Avant la naissance du sionisme – mouvement très européen – il n’y avait aucune inimitié entre juifs et musulmans. bien au contraire. Lorsque les Juifs furent expulsés de l’Espagne catholique, il y a des siècles, seule une minorité immigra vers l’Europe chrétienne, antisémitique. La grande majorité alla en terres musulmanes et fut reçue à bras ouverts partout dans l’empire ottoman.
Avant cela, en Espagne musulmane, les Juifs atteignaient le sommet de leur gloire, “l’âge d’or”. Ils étaient intégrés à toutes les sphères de la société et du gouvernement et parlaient arabe. Beaucoup de leurs hommes de lettres écrivaient en arabe et faisaient l’admiration des musulmans comme des Juifs. Maimonides, peut-être le plus grand des Juifs séfarades, écrivait en arabe et fut le médecin personnel de Saladin, l’homme de guerre qui vainquit les croisés. Les ancêtres de ces croisés avaient assassiné les juifs comme les musulmans lorsqu’ils avaient conquis Jérusalem. Un autre grand juif mizrahi, Saadia Gaon, avait traduit la Torah en arabe. Etc.

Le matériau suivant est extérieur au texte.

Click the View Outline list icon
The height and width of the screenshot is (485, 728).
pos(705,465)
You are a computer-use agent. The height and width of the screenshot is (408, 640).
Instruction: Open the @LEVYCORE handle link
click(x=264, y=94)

Il aurait été naturel pour des Juifs orientaux de s’enorgueillir de ce glorieux passé, comme les Juifs allemands étaient fiers de Heinrich Heine et le Juifs français de Marcel Proust. Mais le climat culturel en Israël les obligea à renoncer à leur héritage pour feindre de n’admirer que la culture de l’Occident. (Les chanteurs orientaux étaient une exception – d’abord pour leurs interventions aux mariages et aujourd’hui comme stars des medias. Ils devinrent populaires en tant que “chanteurs méditerranéens”.
Si Miri Regev était une personne cultivée, et pas seulement une ministre de la Culture, elle aurait investi son énergie considérable à la revitalisation de cette culture et à redonner de la fierté à sa communauté. Mais en fait cela ne l’intéresse pas. Et il y a une autre raison à cela.
Cette culture misrahi est totalement liée à la culture arabo-musulmane. On ne peut pas en parler sans remarquer la relation étroite entre les deux depuis des siècles, au cours desquels musulmans et juifs travaillèrent ensemble au progrès de l’espèce humaine, bien avant que le monde ait entendu parler de Shakespeare ou de Goethe.
J’ai toujours cru que la restauration de la fierté était le devoir d’une nouvelle génération de pacifistes qui surgirait du sein de la société mizrahi. Récemment, des hommes et des femmes de cette communauté ont pris de positions clefs dans le camp de la paix. J’ai de grands espoirs.
Ils vont avoir à combattre l’actuelle ministre de la Culture – une ministre qui n’a rien en commun avec la culture, et une femme mizrahi qui n’a pas de racines mizrahis.
J’ESPÈRE une renaissance juive-mizrahi dans ce pays parce qu’elle pourrait promouvoir la paix israélo-arabe et parce qu’elle pourrait renforcer de nouveau les liens relâchés entre les communautés différentes de notre État.
En tant que personne non-religieuse je préfère la religiosité misrahi, qui a toujours été modérée et tolérante, au camp fanatique sioniste-religieux qui est à dominante ashkénaze. J’ai toujours préféré le rabbin Ovadia Josef aux rabbins Kook, père et fils. Je préfère Arie Der’I à Naftali Bennett.
Je déteste Donald Trump et le trumpisme. J’ai de l’aversion pour Miri Regev et sa culture.